---------- Source excerpt ----------

My own take on this is that many programmers like to believe their chosen subset of the field (in the case of "learn math" articles, often people who work in game development or scientific computing) is the only "real" programming, and that everyone who chooses another subset is deluded, stupid or otherwise inferior.
Any time you combine previously separate if's and use Demorgan's law, that's basic mathematical logic at work.
True, in programming you need to think rigorously and abstractly, and the same's true in math. However to be a great programmer you also need systems thinking, the engineering skills to use components that don't always work as advertised, understanding of social dynamics [both how software is constructed and how it gets used], etc. etc. Math doesn't give you any of these.
So it seems to me that there are other ways to learn rigor and abstraction that are at least as good a preparation for programming as math: different branches of science, law, operations research, user experience, etc. etc.
He has deep mathematical talent.
Ken Thompson also has deep analytical abilities as demonstrated by his contributions to computer chess: https://chessprogramming.wikispaces.com/Ken+Thompson
Guido van Rossum holds a master's degree in Math and CS.
I'd say that it is common sense that mathematical talent is correlated with coding talent provided that the person receive substantial training in coding. Generally speaking, everyone is a terrible coder for the first 2 years, it doesn't matter if you are a math genius, you still need to learn how to crank out good code.
The real question is: is there extra correlation between math talent and programming talent beyond both being correlated with g, the general intelligence factor.

---------- Provided material ----------

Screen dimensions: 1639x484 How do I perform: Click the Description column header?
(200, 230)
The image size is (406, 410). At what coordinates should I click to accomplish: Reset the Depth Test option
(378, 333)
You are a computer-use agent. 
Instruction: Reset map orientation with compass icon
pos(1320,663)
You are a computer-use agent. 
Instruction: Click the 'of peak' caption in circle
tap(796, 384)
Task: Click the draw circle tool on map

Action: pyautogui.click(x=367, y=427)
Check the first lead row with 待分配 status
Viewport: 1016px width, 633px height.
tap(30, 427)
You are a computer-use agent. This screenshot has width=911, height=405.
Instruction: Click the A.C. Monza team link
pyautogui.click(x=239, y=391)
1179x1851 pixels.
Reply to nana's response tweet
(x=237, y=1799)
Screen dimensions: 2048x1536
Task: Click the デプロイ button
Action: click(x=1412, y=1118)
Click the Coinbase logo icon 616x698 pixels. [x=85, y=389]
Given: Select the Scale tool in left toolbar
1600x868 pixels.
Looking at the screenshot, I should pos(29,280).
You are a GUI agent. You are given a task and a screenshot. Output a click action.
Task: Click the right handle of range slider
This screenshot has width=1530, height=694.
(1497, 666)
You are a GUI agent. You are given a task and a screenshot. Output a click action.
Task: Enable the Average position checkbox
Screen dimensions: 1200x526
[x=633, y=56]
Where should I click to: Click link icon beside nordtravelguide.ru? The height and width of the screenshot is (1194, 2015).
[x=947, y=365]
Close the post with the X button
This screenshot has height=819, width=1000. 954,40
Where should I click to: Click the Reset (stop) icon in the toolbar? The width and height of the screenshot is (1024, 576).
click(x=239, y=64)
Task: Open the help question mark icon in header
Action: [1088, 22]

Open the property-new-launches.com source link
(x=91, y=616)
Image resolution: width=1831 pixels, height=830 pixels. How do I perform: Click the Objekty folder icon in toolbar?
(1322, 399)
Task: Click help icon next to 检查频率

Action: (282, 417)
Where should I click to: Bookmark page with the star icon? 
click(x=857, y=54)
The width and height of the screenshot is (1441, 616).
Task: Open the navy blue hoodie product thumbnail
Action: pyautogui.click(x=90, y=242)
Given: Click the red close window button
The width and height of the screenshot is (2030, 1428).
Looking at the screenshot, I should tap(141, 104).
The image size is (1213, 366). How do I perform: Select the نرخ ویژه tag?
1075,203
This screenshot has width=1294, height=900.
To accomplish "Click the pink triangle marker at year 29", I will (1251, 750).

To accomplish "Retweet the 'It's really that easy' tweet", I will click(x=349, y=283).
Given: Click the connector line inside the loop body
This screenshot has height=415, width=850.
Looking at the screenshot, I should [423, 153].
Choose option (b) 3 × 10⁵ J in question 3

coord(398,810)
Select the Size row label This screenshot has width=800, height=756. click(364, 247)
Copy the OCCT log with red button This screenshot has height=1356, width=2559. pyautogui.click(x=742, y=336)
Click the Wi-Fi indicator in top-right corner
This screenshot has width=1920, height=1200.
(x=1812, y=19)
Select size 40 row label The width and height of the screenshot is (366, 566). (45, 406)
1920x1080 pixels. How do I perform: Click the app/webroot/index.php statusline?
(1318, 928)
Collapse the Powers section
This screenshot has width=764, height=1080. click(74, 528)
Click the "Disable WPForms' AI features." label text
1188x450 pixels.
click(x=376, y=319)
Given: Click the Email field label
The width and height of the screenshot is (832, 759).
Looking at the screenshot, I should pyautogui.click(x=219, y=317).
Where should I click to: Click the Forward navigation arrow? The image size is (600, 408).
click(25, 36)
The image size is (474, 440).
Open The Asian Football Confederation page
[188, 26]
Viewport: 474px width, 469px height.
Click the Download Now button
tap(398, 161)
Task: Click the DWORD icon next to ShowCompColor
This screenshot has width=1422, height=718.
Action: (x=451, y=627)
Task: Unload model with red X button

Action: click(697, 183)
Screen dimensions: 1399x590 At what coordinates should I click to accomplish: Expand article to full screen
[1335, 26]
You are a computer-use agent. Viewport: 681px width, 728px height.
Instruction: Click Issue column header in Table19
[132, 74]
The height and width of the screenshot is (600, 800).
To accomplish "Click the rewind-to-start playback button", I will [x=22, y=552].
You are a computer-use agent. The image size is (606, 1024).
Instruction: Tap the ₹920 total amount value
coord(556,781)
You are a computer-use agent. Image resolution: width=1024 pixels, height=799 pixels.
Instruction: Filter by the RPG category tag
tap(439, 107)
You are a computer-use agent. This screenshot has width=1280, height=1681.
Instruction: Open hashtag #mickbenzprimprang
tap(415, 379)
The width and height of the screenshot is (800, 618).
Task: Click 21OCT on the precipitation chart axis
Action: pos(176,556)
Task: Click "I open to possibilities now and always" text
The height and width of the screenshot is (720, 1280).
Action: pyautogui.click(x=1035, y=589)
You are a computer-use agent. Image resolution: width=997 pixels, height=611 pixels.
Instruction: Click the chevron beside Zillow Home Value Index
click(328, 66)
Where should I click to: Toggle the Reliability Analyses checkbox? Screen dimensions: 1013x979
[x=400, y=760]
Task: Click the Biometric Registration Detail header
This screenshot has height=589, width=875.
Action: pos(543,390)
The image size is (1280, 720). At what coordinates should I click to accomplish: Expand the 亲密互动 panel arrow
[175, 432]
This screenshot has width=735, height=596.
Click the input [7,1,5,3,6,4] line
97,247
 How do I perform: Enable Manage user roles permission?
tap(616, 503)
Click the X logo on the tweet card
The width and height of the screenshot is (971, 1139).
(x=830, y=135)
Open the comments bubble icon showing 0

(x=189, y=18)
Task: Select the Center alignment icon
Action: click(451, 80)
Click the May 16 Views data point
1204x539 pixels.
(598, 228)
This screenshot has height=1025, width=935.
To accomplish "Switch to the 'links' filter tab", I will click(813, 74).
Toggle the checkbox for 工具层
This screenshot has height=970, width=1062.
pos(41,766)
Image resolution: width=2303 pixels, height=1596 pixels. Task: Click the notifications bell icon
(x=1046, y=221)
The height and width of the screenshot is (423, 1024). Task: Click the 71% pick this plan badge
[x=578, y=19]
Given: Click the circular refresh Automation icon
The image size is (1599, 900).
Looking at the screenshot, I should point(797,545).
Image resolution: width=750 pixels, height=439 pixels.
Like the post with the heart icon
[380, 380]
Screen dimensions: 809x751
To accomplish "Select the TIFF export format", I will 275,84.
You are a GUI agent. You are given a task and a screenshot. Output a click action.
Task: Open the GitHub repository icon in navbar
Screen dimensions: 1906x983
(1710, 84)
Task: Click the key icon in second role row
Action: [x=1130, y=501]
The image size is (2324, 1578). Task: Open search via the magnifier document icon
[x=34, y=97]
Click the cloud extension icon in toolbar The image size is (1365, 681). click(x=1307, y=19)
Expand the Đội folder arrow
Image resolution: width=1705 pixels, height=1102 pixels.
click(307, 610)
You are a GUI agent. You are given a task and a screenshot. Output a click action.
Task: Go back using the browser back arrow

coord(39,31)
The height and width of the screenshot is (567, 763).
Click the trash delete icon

----------

• _Goals_:
**a.** Decide whether each statement agrees with the thread on math and programming: (i) Guido van Rossum has a master's degree in Math and CS; (ii) math gives a programmer systems thinking; (iii) everyone is a terrible coder for the first five years. Answer yes or no for each, quoting the deciding words of the thread.
**b.** Return the passage of the thread on math and programming from "Any time you" up to and including "deep mathematical talent.", copied word for word.
The records come from a separate source unrelated to the thread on math and programming.

• _Written answers_:
**a.**
(i) Yes: "Guido van Rossum holds a master's degree in Math and CS."
(ii) No: "Math doesn't give you any of these."
(iii) No: "everyone is a terrible coder for the first 2 years"

**b.**
Any time you combine previously separate if's and use Demorgan's law, that's basic mathematical logic at work.
True, in programming you need to think rigorously and abstractly, and the same's true in math. However to be a great programmer you also need systems thinking, the engineering skills to use components that don't always work as advertised, understanding of social dynamics [both how software is constructed and how it gets used], etc. etc. Math doesn't give you any of these.
So it seems to me that there are other ways to learn rigor and abstraction that are at least as good a preparation for programming as math: different branches of science, law, operations research, user experience, etc. etc.
He has deep mathematical talent.